Despite the statistically significant associations observed, the overall genetic evidence is tempered by the lack of segregation data, limited case numbers relative to typical Mendelian analyses, and absence of comprehensive functional assessments. No robust functional assays or animal/cellular models have yet delineated a precise mechanism for how CLEC4E variation might influence pulmonary tuberculosis pathogenesis. Additional research is clearly needed to reconcile the opposing effects observed and to assess the clinical utility of CLEC4E genotyping in risk stratification for pulmonary tuberculosis.
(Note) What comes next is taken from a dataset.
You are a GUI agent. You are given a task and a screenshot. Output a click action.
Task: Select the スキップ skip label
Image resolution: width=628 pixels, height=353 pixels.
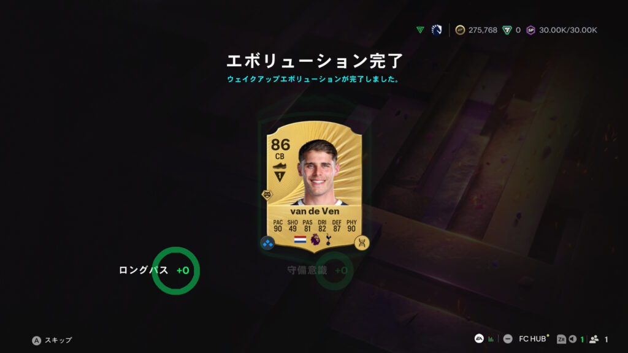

Key take‑home sentence: While current genetic evidence suggests CLEC4E variants may modulate the risk of pulmonary tuberculosis, the conflicting associations and sparse functional data limit its immediate diagnostic and therapeutic application.

References

  • Gene • 2019 • Association between CLEC4E gene polymorphism of mincle and pulmonary tuberculosis infection in a northern Chinese population PMID:31075410
  • Infection, genetics and evolution : journal of molecular epidemiology and evolutionary genetics in infectious diseases • 2020 • CLEC4E (Mincle) genetic variation associates with pulmonary tuberculosis in Guinea-Bissau (West Africa) PMID:32971250

Evidence Based Scoring (AI generated)

Gene–Disease Association

Limited

Two independent association studies with 202 (PMID:31075410) and 289 (PMID:32971250) cases provide statistically significant but conflicting associations regarding CLEC4E variants and pulmonary tuberculosis. The absence of segregation and functional data further restricts the overall confidence in the association.

Genetic Evidence

Moderate

The case‑control studies demonstrate significant associations for the SNP rs10841847 in different populations; however, the contrasting risk directions necessitate cautious interpretation of the genetic evidence.

Functional Evidence

Limited

There is a lack of robust experimental and functional studies directly linking CLEC4E variation to the pathogenesis of pulmonary tuberculosis.